Excerpt:

++++++++

Most employers are aware that in Wisconsin, agreements that restrict an employee’s post-employment competition must be narrowly written to be enforced under Wisconsin law. In Manitowoc Co. Inc. v. Lanning, 2015 AP 1530, issued on Jan. 19, the Wisconsin Supreme Court ruled that provisions in agreements that restrict the post-employment solicitation or recruitment of former colleagues are also held subject to the strict requirements of Wisconsin Statute 103.465. The Supreme Court’s decision upheld an earlier decision by the Wisconsin Court of Appeals that evaluated the enforceability of non-solicitation of employee provisions using the same enforceability criteria as agreements restricting competition by former employees.
The Supreme Court broadly interpreted Wis. Stat. § 103.465 in the Lanning case. That statute imposes restrictions on the enforceability of traditional non-competition agreements. The Court concluded, however, that § 103.465 is not limited to covenants in which an employee agrees not to compete with a former employer. The application of Wis. Stat. §103.465, according to the Court, ultimately depends upon whether the particular terms of an agreement constitute a restraint of trade by restricting competition or imposing an unreasonable restraint on employees.
The Supreme Court, more particularly, held that § 103.465 applies to non-solicitation of employee provisions because they restrict the employee who signed the agreement from competing for talent in the labor pool. Such restrictions also have the effect of limiting the potential mobility of members of the labor pool who are not parties to the non-solicitation agreement.
The restrictions that § 103.465 imposes on the enforceability of agreements are demanding. Wisconsin courts have historically strictly reviewed the enforceability of non-competition agreements because they can have the effect of limiting a former employee’s ability to gain new employment and earn a living. With this perspective in mind, § 103.465 requires that a restrictive covenant must: (1) be necessary for the protection of the employer (i.e., the employer must have a protectable interest justifying the restriction imposed on the activity of the employee); (2) provide a reasonable time limit; (3) provide a reasonable territorial limit; (4) not be harsh or oppressive to the employee; and, (5) not be contrary to public policy. These requirements have the effect of limiting the enforceability of non-competes, and now non-solicitation of employee agreements also will be subject to similar scrutiny.

++++++++

Source material:
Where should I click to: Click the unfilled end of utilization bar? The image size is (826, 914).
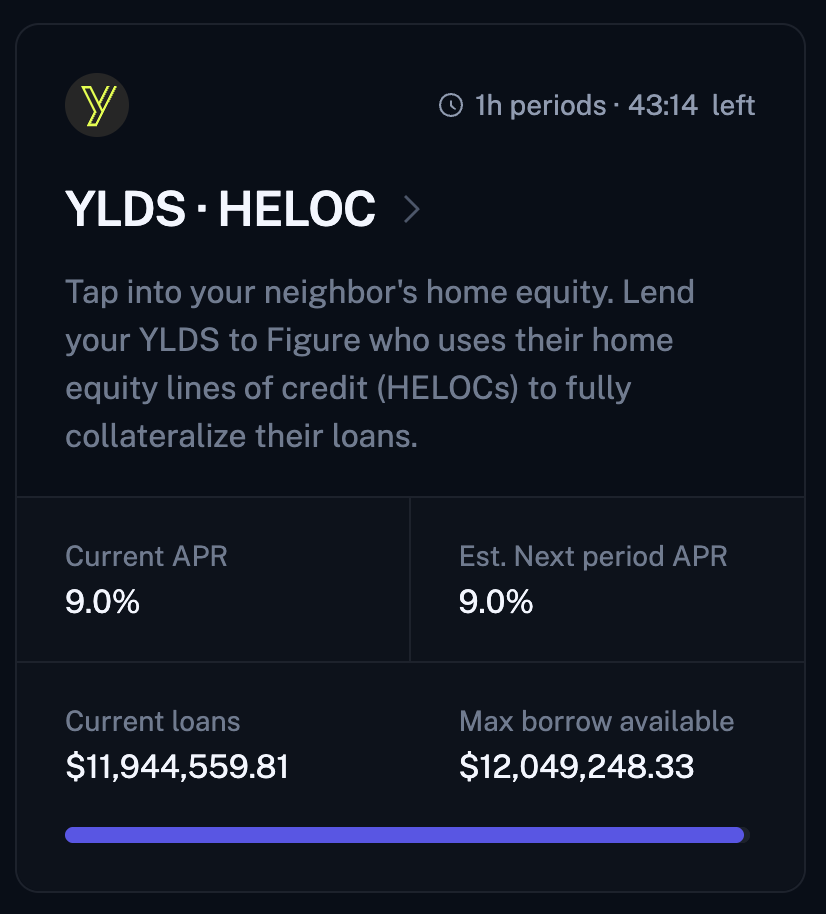pyautogui.click(x=747, y=835)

++++++++

Work instructions:
a – Write out the stretch of the passage on Wisconsin restrictive covenants from "The Supreme Court broadly" through "restraint on employees.", word for word.
b – Extend the passage on Wisconsin restrictive covenants, picking up right after its final sentence.
The listing comes from a separate source unrelated to the passage on Wisconsin restrictive covenants.

Answers provided:
a –
The Supreme Court broadly interpreted Wis. Stat. § 103.465 in the Lanning case. That statute imposes restrictions on the enforceability of traditional non-competition agreements. The Court concluded, however, that § 103.465 is not limited to covenants in which an employee agrees not to compete with a former employer. The application of Wis. Stat. §103.465, according to the Court, ultimately depends upon whether the particular terms of an agreement constitute a restraint of trade by restricting competition or imposing an unreasonable restraint on employees.

b –
The takeaway from the Supreme Court’s Lanning decision is apparent: employee non-solicitation provisions that are broad and undifferentiating will be struck down if challenged. The non-solicitation provision at issue in Lanning forbade the former employee from soliciting, inducing, or encouraging “any employee” to terminate their employment with the employer or to accept employment with a competitor. In ruling the non-solicitation provision unenforceable, the Supreme Court expressed concern that it contained no limitations based upon the nature of the solicited employee’s position or the former employee’s personal familiarity with or influence over a particular colleague or class of employees. Moreover, there was no limit based upon the geographical location in which restricted employees worked, and the company at issue had over 13,000 employees worldwide. The Court also acknowledged as a generally recognized principle that the law does not usually protect against the raiding of a competitor’s employees.